Caeda knew they were friends, but if she were the Soul-Reaper, no matter how pretty Dominik was, she’d have demanded to know what he was doing here uninvited, with the Bone no more than a few turns of the stairs away. Her lips twitched in a smile; Garrik and Dain would be proud of her that she hadn’t blurted that truth out.
Dominik leaned against the curved wall. He crossed one booted ankle over the other. Lean muscles as hard as diamonds from constant military training rippled beneath his fine silk tunic and surcoat. Small white scars flecked his hands and arms. A dark shadow of stubble highlighted his hard chin. “You had a good Reaping?”
“You should know.” Ayda almost simpered. “Many of the Nyhans in my sword can blame you for their demise.”
Her nose almost crinkled. Did Soul-Reapers fancy gorgeous men? Apparently so, given the flush brightening Ayda’s ghostly white skin.
Dominik cracked a wolfish smile. “That’ll teach the buggers to come after our Bone.”

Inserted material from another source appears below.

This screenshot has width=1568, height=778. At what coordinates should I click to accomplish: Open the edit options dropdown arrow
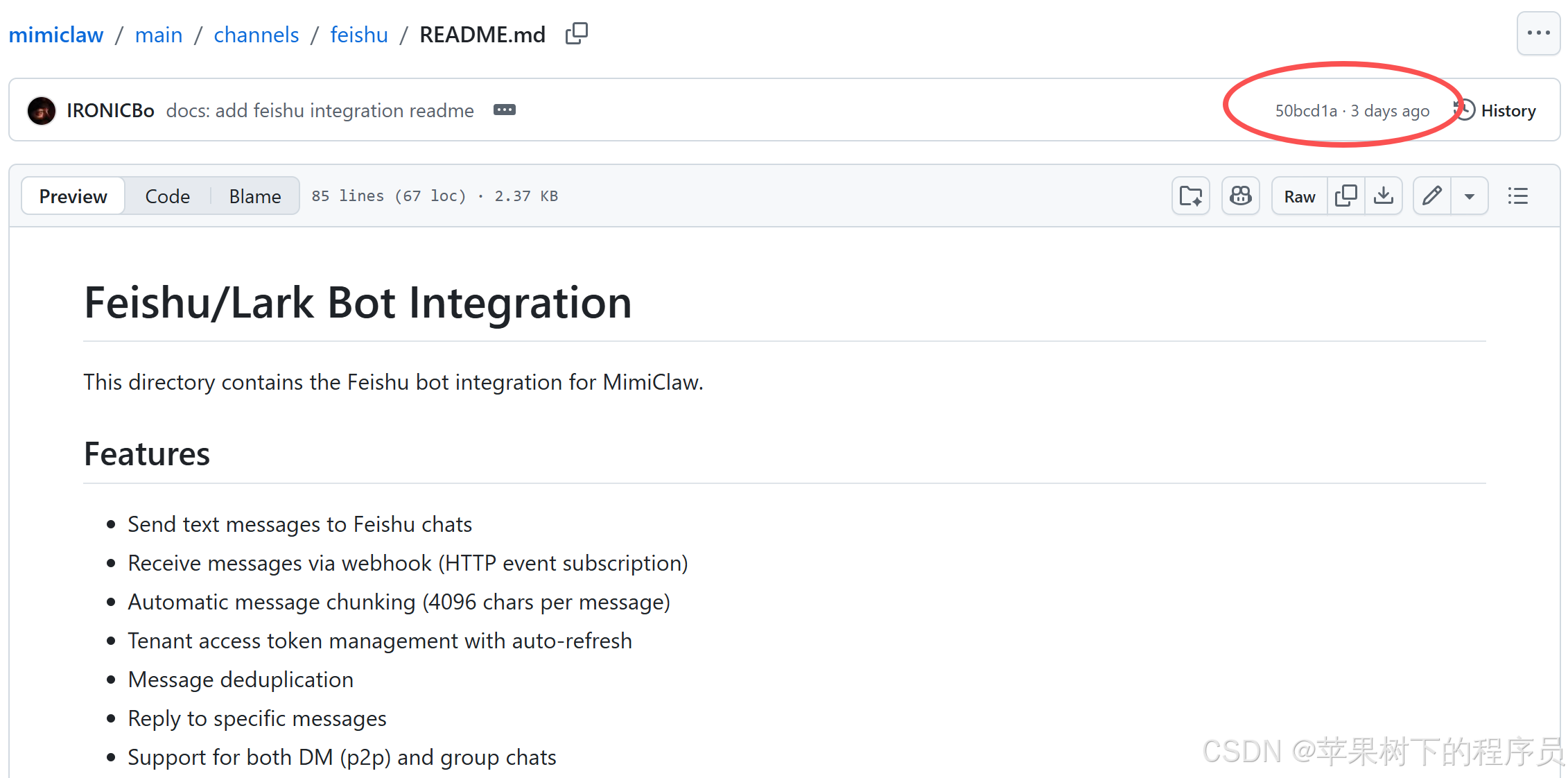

Ayda barked a laugh. She pointed to a fading bruise on Dominik’s cheekbone. “Last time I saw you, there was blood gushing from that thing. I think my privilege was truly in seeing you bleed.”
He snarled playfully. “Just a little scratch.”
“One that had you scampering from the battlefield before the final victory horn?” Ayda tsked.
His smile faltered, and he sighed. “I’m sure you can guess the real reason I left before the final trumpet.”
Ayda’s face softened. “She summoned you at such a time?”
He nodded curtly and jerked his hand through his long, silvery-dark hair. “The battle was already won.”
“Making excuses for her?” Ayda’s head canted. “That’s not the Dominik I know. So where is your lovely princess? Shouldn’t you be spending victory day with her? I can’t imagine she’d be happy to be parted from you if she pulled you away from the battle.”